When I was 7 years old, the snowmobile my father was driving broke down in the middle of Drews Lake, near where we lived in Houlton.

My pink kid’s boots were meant for playing in the yard, not walking the length of a lake from the ice shack. We lucked out: there was a house with wood smoke, occupied by an elderly couple who did not know us but when my father knocked, they took us in. The old woman gave me a warm bath. I remember vegetable soup. I do not remember their names.

What I do know is that there are very few New Englanders that would turn away anyone at their door in that situation.

When someone knocks on America’s door, one of the options available to them is to ask for help. It is to say: I fear for my life, please help.

It isn’t an easy process. Government officials ask questions to determine whether there is truth to their story. If there is not, the person is turned back. If there is, there is another level of scrutiny. And another. But every person has the legal and moral right to knock on our door and ask for this help. The process is not perfect, but it gives people seeking asylum the opportunity to tell their story.
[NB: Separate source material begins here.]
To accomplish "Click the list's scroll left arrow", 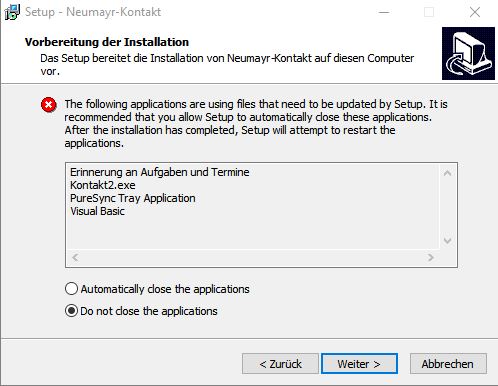I will tap(75, 257).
Since COVID-19 began, however, there has been a policy in place called “Title 42,” falsely premised as a protection for the U.S. from COVID-19, despite arguments from the Centers for Disease Control at the time. Under this policy, some people are immediately turned back at the border, and are not given the opportunity to ask for help. Quite a few politicians are capitalizing on this by trying to make use of Title 42 a permanent border expulsion measure, arguing that removing this policy will overwhelm the border.


Except this policy isn’t helping. It is making the Southern border worse.

There is nothing stopping people turned away under Title 42 from trying again. And again, until they are finally able to ask for help. Because of this policy, the number of attempted border crossings has increased, to the point where 1 in 3 people picked up by Border Patrol has tried before. This is wasting the Border Patrol’s time and taxpayer dollars, and the longer the policy stays in place, the worse it will get. It is kicking the can down the road without even beginning to address the underlying issues.

Not only is Title 42 not the solution it is being touted as, but it is contrary to a value Americans and New Englanders in particular are known for: showing up and being generous when hard things happen.

When there is a terrible natural disaster in another part of the country, we send money and go on church trips to rebuild houses. When we know our neighbor has their hands full with their kids since their spouse was deployed, we offer to mow their lawn. We shovel the driveways of the elderly in our community. And when a shivering kid in pink winter boots shows up with the early signs of frostbite on her toes, we let her in. We get her warm. We feed her vegetable soup.

Title 42 prevents people from even asking for help when they need it most, which in turn undermines one of the values that we should be proud of as a community.  We need to end Title 42 to give people the opportunity to tell their story and give us the opportunity to live this value we hold so dear.

Amy R. Grenier, a Maine native, is policy & practice counsel at the American Immigration Lawyers Association in Washington, D.C.